This morning, the House Committee on Education & the Workforce is holding a full committee hearing entitled: “Unleashing America’s Opportunity For Hiring And Employment.” House Republicans claim the hearing will “examine how current economic conditions created by Biden administration policies are impacting employment,” however three witnesses before the panel have troubled histories working to undermine legislation that would give workers more rights and protections and increase entry into the workforce. This just further goes to show that MAGA Republicans don’t care about solving the actual issues that face our country. They’d rather play political games to further their own radical agenda.
Stephen Moore, Distinguished Fellow in Economics at the Heritage Foundation
- In 2000, Stephen Moore wrote that white males were the “new oppressed minority on college campuses” and that if women “were so oppressed and offended,” they wouldn’t show up “in droves in tight skirts to the keg parties.”
- That same year, Moore also wrote that female athletes “want equal pay for inferior work,” adding it was an “injustice” female players could “make millions of dollars a year, even though there are hundreds of men at the collegiate level […] who could beat them handily.”
- In 2014, Stephen Moore described a bill addressing pay equality as being a “laughably bad idea,” with the real crisis being stagnated male wages—Moore even suggested women making more than men could be “disruptive to family stability” as men would become “economically expendable.”
Chris Spear, President and CEO of the American Trucking Associations (ATA)

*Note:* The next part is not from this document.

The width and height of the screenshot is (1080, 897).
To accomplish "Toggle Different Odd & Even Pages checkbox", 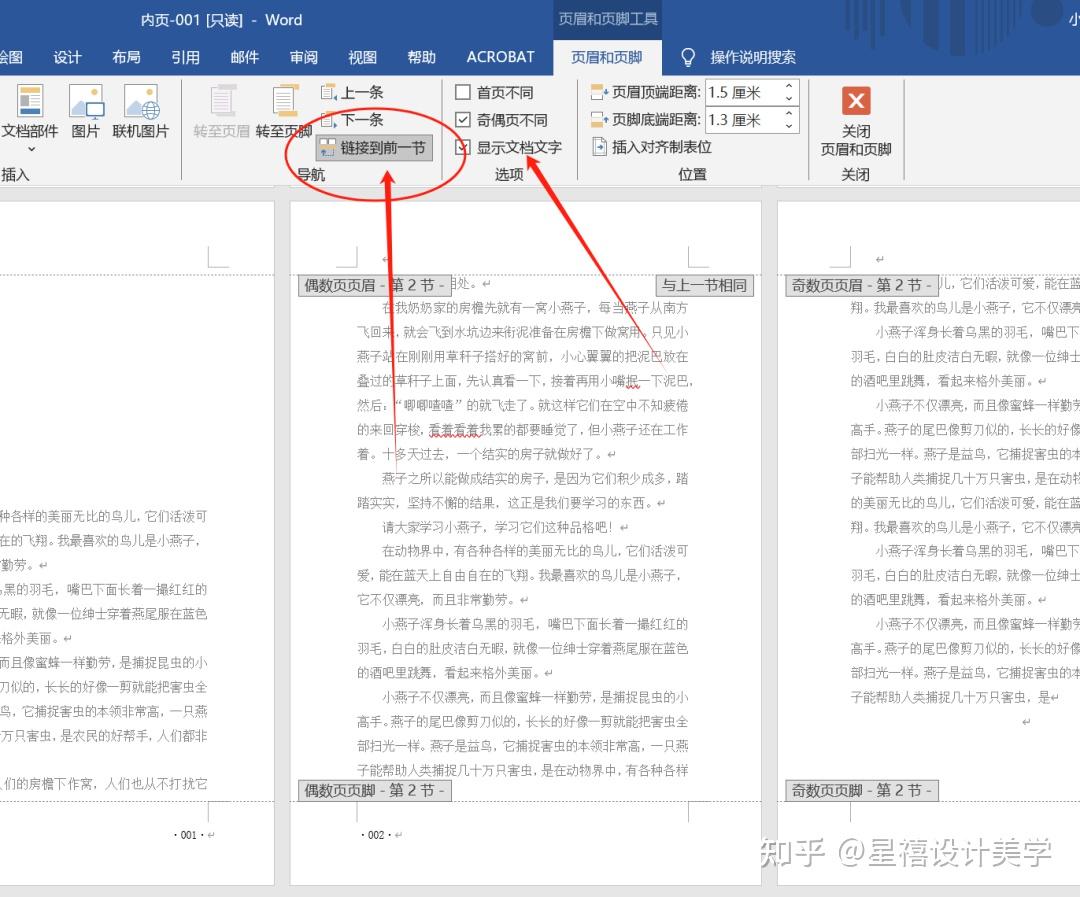I will [x=463, y=120].
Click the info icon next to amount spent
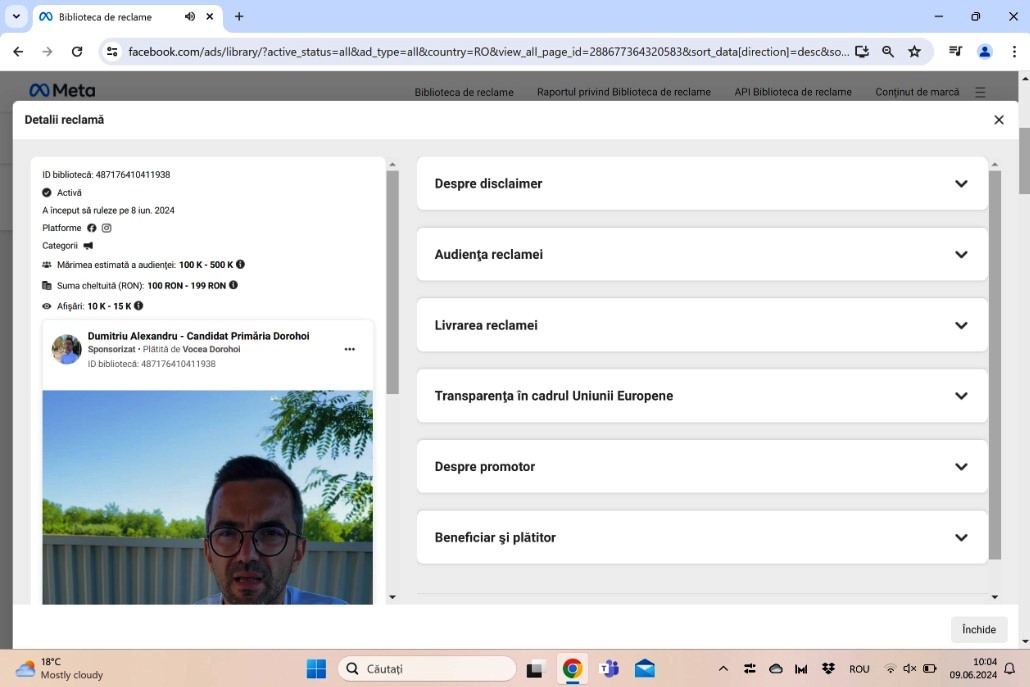This screenshot has height=687, width=1030. [x=233, y=285]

- During Spear’s tenure as ATA President and CEO, the trade group submitted a Supreme Court amicus brief supporting a company that tried to force a misclassified worker into an arbitration agreement—a process that typically favors employers in disputes over pay discrimination, family leave, and other issues.
- In 2021 and 2022, the ATA spent $4.28 million while lobbying on labor issues, including against the Protecting the Right to Organize (PRO) Act, joining other industry groups criticizing it as “devastat[ing]” small businesses.
- The ATA also lobbied against the “Protecting Older Workers Against Discrimination Act”—bipartisan legislation aimed at making it “easier for workers to prove age, disability, and similar discrimination claims in court” and supported by the AARP, AFSCME, and the National Partnership for Women & Families.
Jerry Akers, Franchisee and Owner of Sharpness, Inc. and Regional Developer of The Joint Chiropractic
- Since November 2020, Akers has sat on the board of the International Franchise Association (IFA), which describes itself as “the world’s largest membership organization for franchisors, franchisees, and franchise suppliers.”
- The IFA has routinely opposed legislation that would empower workers through wage increases and other measures. In August 2022, the IFA vehemently opposed the passage of California A.B. 257 which improved wage and health standards for fast food workers in California, arguing it was “a discriminatory measure designed to target the franchise business model.”
- The IFA also opposed the Protecting The Right To Organize (PRO) Act, saying it “tip[s] the scales in favor of organized labor” and is the “worst legislation for franchising ever,” despite the AFL-CIO praising it as a “landmark worker empowerment legislation” aimed at giving workers the ability to “freely and fairly form a union.”
- March 2019, the IFA said its business model put the industry in a “Catch-22 between their responsibilities under trademark law and under labor law,” making it hard to implement system-wide anti-harassment policies.